[Records contained in a dataset]
-- START --

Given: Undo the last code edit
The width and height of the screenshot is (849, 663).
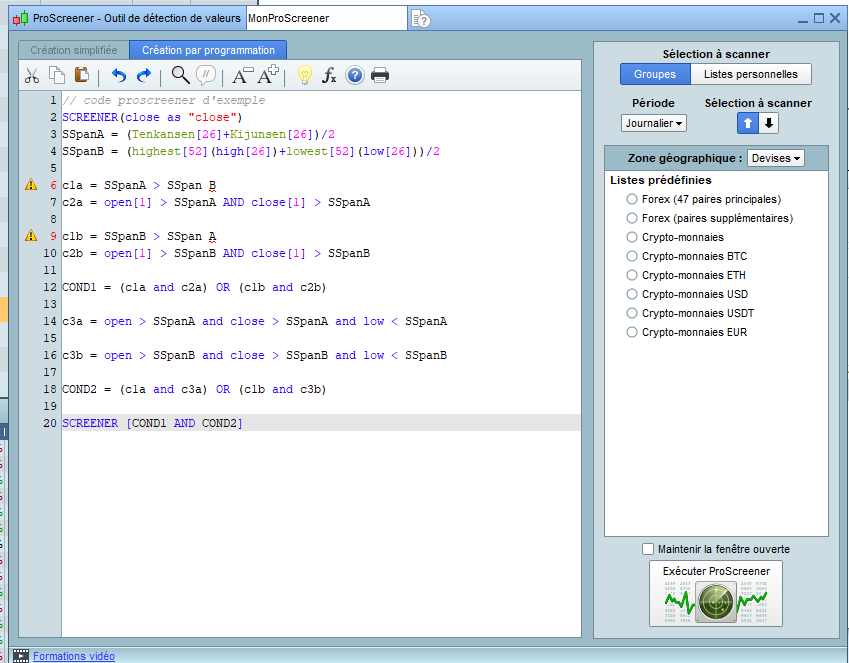Looking at the screenshot, I should point(119,75).
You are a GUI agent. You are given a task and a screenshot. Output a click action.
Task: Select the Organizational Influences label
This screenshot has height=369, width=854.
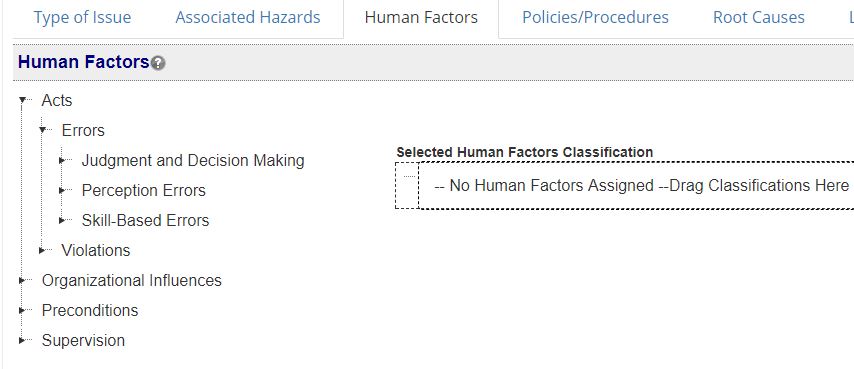(132, 280)
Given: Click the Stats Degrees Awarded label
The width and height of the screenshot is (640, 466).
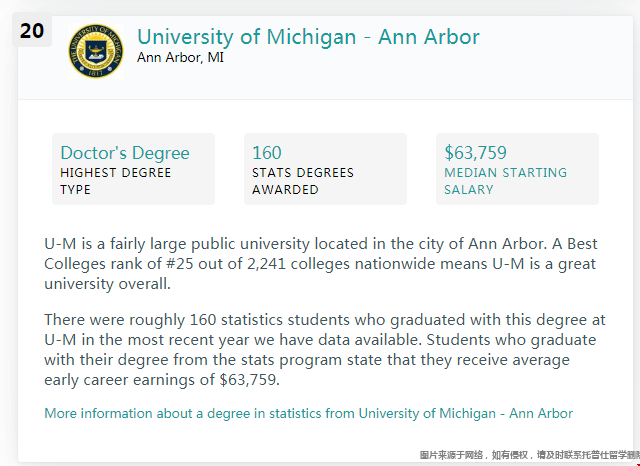Looking at the screenshot, I should 303,181.
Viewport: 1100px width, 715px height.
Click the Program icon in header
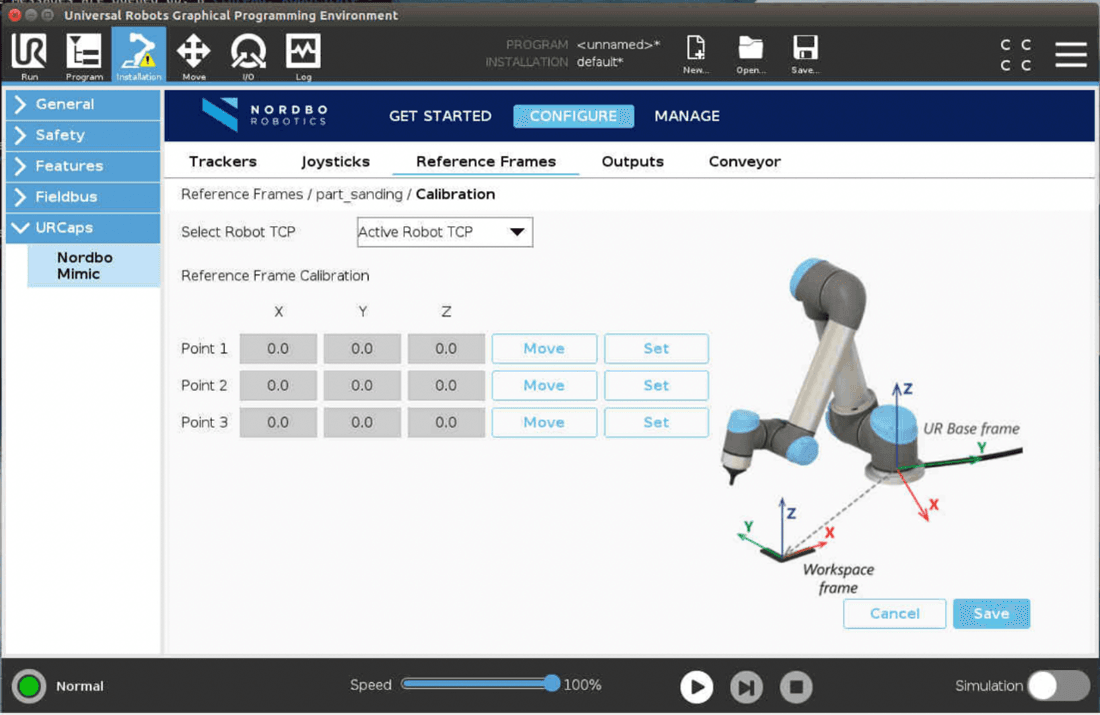tap(84, 54)
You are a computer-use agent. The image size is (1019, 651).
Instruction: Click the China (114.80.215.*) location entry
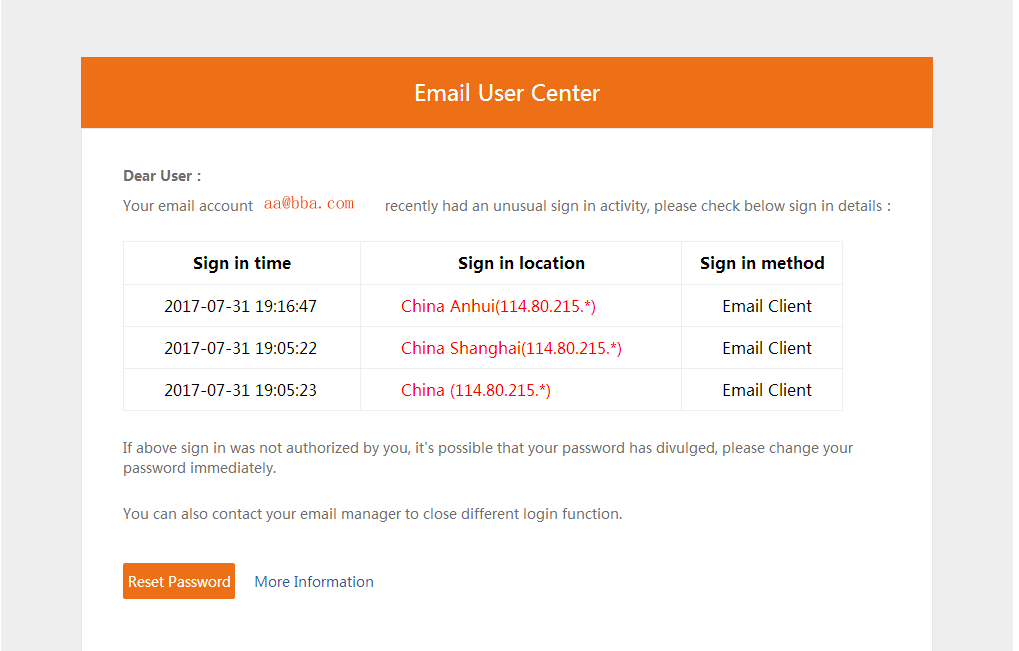tap(476, 390)
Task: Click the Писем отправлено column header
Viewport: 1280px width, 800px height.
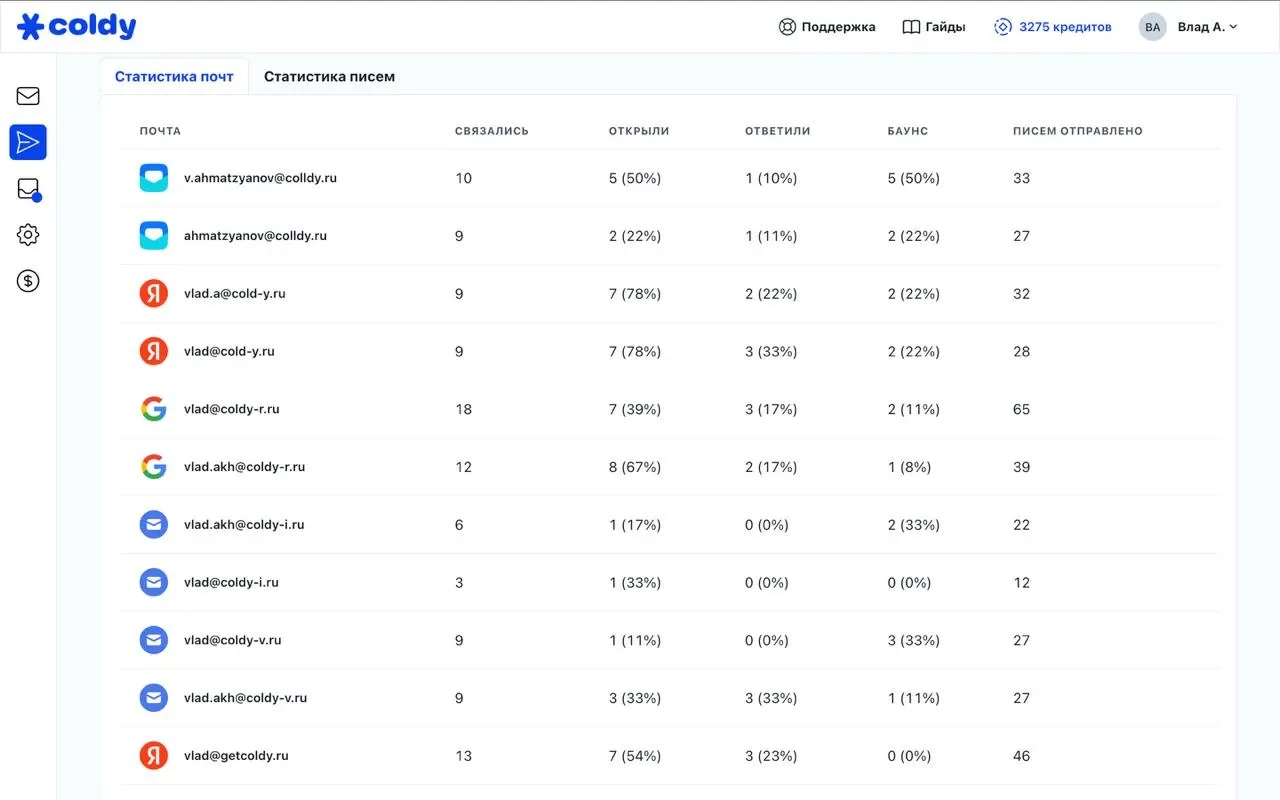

-- END --

**Task goal:** Update the listing by replacing each "Given:" with "Goal:" and keeping everything else the same. Leave the pictures out of your answer.

**Output:**
Goal: Undo the last code edit
The width and height of the screenshot is (849, 663).
Looking at the screenshot, I should point(119,75).
You are a GUI agent. You are given a task and a screenshot. Output a click action.
Task: Select the Organizational Influences label
This screenshot has height=369, width=854.
(132, 280)
Goal: Click the Stats Degrees Awarded label
The width and height of the screenshot is (640, 466).
Looking at the screenshot, I should 303,181.
Viewport: 1100px width, 715px height.
Click the Program icon in header
tap(84, 54)
You are a computer-use agent. The image size is (1019, 651).
Instruction: Click the China (114.80.215.*) location entry
tap(476, 390)
Task: Click the Писем отправлено column header
Viewport: 1280px width, 800px height.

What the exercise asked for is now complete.